Mia’s advice for applicants

September 29, 2015

By Matt Ellsworth

Mia Retreat

Each year, Flinn Scholars write letters of encouragement to the hundreds of students who start applications for the Flinn Scholarship, sharing with them reflections on their own application experience and what they’ve encountered in college. Here’s what first-year Flinn Scholar Mia Armstrong, who attended high school at BASIS Flagstaff, had to say.

I still remember the first piece of mail I ever got from Flinn—a glossy brochure featuring four Scholars and their long lists of impressive accomplishments. I read the brochure with a sense of awe: what these students were doing was amazing, and what Flinn had given them was incredible.

I felt this ache in my stomach; I wouldn’t even be eligible to apply for the Scholarship for three more years, but I already wanted it so badly. At the same time, the whole prospect of applying for the Flinn scared me because it had potential for failure written all over it. I convinced myself there was no way they would choose me. I wasn’t remarkable; I was normal.

But, because I wanted it so badly, I decided to apply for the heck of it. I told myself I would regret not applying and having to wonder if I could’ve succeeded more than I would ever regret applying and failing.

As I’m sure you’ve all discovered, senior year is kind of terrifying. There’s an endless stream of essay editing, application submitting, and interview prepping. The only thing anyone ever asks about is which colleges you’re applying to. There’s a lot on the line—parents, teachers, and friends keep talking about this vague, anxiety-inducing concept of your future.

In many ways, the traditional college-application process is very depersonalizing and demoralizing. You’re asked to write about your life, your feelings, and your aspirations in tiny essays, and you’re judged by someone reading a piece of paper who may not even know how to pronounce your name.

For me, the Flinn was the opposite of the traditional college application process. Of course, it was still very nerve-wracking, but I felt like the Flinn was different because they truly cared about who I was as a person. They wanted to sit down and talk to me. They wanted me to be who I was, not who I thought they wanted me to be. They didn’t ask me so much about what I’d done; instead they asked me about what I thought. They asked me about what I would do if only given the chance.

I know you’re probably anxious for advice, the tricks for cracking the Flinn code. But the only thing I know to say is what I already have: The people reading your application and interviewing you are doing it because they want to know who you are, and who you want to become. I’m cringing while writing this because it’s so horrifically cliché, but it’s also so indisputably true: Be yourself. Tell your story.

I hope that many of you are successful with your application. But the truth is, not all of you will be. This only means that the universe has other plans for you. I know it’s hard to accept, but if you try to come to terms with that now, the next few weeks before the application deadline, and the next couple of months while you wait for a reply will get a lot easier.

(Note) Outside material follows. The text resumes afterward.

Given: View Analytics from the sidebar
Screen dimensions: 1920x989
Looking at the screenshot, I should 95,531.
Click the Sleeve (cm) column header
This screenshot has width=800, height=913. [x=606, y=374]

Wherever you end up and however you end up there, I promise you that college is an exhausting and exhilarating experience. I’m now a freshman at Barrett, the Honors College at ASU, majoring in global studies, and my plan is to add a major in transborder studies in the upcoming semester. I’m on the club triathlon team at ASU, an intern at Mayor Mitchell’s office, a student in ASU’s Next Generation Service Corps, and I’m taking a beginning Chinese class through an institute on campus (to prepare for the Flinn China trip!). These opportunities are just a few examples of the types of things you can do at ASU, NAU, or UA.

I guess what I’m really trying to say is this: Believe in yourself. Don’t be afraid to take risks. And although it may be hard to imagine now, a year from today you’ll look back at this whole process—like I am now—and be thankful for it, no matter the outcome, because it will have taught you something about yourself. So, if you can, try to enjoy the ride.